H20年のリーマンショックにより黒字法人が減少し、H22年度に過去最低を記録したのち、その後の緩やかな景気回復によって少しずつ上昇してきていることがわかります。しかし、ここで率直な疑問が生じます。リーマンショック後は、ほとんどの企業が業績悪化や資金繰り悪化に苦しんだと思われますが、黒字から赤字に転落したのはほんの7%程度(32.4−25.2=7.2)ということになります。イメージとしてはもっと多いという印象です。

この原因の一つとして、役員報酬が考えられます。従来は、給与所得控除も含めた所得税率と法人実効税率(法人税、住民税、事業税を合わせた税率)を比較した結果、法人税の負担ができるだけ少なくなるように、役員報酬の金額を設定し、法人側では利益をあまり計上しないようにするという考え方がありました。このため、リーマンショック後は多くの法人が役員報酬を減額することにより黒字を維持したため、思ったより黒字法人が減少していない結果になったと思われます。

このことは、財務面でも次のような形となってあらわれてきます。

  • 法人税負担が小さくなるように役員報酬を設定するため法人の利益も小さくなり、結果として内部留保が少なく自己資本比率が低くなる
  • 業績が悪化した際は、法人の手持ち資金が少ないため経営者個人資産からの借入金で対応する傾向がある
  • 金融機関も一定の中小企業については、経営者の資金力も法人の資本として考えることがある

つまり、多くの中小企業は、法人の利益が“トントン”になるように役員報酬の金額を設定する傾向があったといえますが、法人税率が下がることが確実となり、その財源として所得税、相続税のさらなる増税も考えられる現在、役員報酬の考え方を見直し、法人に利益を残すということも検討しなければならないと思われます。その際には、以下の観点が必要です。

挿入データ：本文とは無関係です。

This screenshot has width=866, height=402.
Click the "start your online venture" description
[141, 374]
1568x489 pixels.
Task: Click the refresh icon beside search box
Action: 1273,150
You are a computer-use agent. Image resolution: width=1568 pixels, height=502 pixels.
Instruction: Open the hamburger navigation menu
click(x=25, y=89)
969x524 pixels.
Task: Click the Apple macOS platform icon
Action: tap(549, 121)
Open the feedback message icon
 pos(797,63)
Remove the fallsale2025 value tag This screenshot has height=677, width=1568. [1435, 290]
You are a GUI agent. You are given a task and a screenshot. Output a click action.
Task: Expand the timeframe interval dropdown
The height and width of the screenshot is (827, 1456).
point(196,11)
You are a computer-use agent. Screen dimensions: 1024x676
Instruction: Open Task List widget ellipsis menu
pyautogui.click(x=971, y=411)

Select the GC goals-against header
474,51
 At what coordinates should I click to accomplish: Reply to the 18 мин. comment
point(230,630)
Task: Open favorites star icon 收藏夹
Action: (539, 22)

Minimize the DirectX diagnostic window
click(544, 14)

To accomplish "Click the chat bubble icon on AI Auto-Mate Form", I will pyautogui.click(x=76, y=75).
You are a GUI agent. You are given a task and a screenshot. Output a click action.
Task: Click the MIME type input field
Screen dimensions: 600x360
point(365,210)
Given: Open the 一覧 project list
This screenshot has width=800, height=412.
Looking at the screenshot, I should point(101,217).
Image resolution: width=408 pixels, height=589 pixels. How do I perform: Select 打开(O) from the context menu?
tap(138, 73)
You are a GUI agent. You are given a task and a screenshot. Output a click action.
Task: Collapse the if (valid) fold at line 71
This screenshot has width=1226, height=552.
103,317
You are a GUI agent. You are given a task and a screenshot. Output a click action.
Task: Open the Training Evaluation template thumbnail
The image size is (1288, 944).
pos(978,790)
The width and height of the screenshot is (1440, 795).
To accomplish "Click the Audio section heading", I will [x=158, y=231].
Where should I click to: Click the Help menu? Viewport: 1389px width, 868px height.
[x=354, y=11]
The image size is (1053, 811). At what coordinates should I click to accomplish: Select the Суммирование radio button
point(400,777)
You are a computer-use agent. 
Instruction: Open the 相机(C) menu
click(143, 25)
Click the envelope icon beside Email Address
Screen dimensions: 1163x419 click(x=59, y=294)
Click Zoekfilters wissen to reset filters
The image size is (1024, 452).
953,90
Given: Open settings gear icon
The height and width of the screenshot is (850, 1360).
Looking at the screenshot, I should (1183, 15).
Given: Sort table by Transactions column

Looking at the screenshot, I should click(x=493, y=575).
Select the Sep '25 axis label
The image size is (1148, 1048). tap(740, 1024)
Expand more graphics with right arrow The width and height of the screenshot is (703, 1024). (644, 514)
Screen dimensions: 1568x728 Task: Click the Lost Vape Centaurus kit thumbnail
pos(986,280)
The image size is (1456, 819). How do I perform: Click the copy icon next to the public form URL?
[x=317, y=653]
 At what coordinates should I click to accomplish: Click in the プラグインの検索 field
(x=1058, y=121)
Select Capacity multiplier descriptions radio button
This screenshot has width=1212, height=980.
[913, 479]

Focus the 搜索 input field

  • 役員報酬は事前に決めないと、原則損金になりませんので、社会保険や地方税(注1)の負担も考慮した上で、翌期の役員報酬の適正額を決算前に検討する
  • 法人に利益が計上された場合、経営者が保有する法人株式の相続税評価額が上昇することが考えられるため、相続・事業承継への影響を検討する
  • 将来の設備投資や商品開発等の法人で必要な資金は法人の手元資金と借入により調達し、経営者からの借入に依存しない財務体質を目指す(経営者の法人への貸付金は経営者の相続税の対象となります)

(注1)現在、税率引き下げの財源として、外形標準課税(法人事業税)の対象を資本金1億円超の法人から全法人への拡大が検討されています。外形標準課税は給与(役員報酬含む)・支払利子・賃借料等に一定税率を乗じて算出します。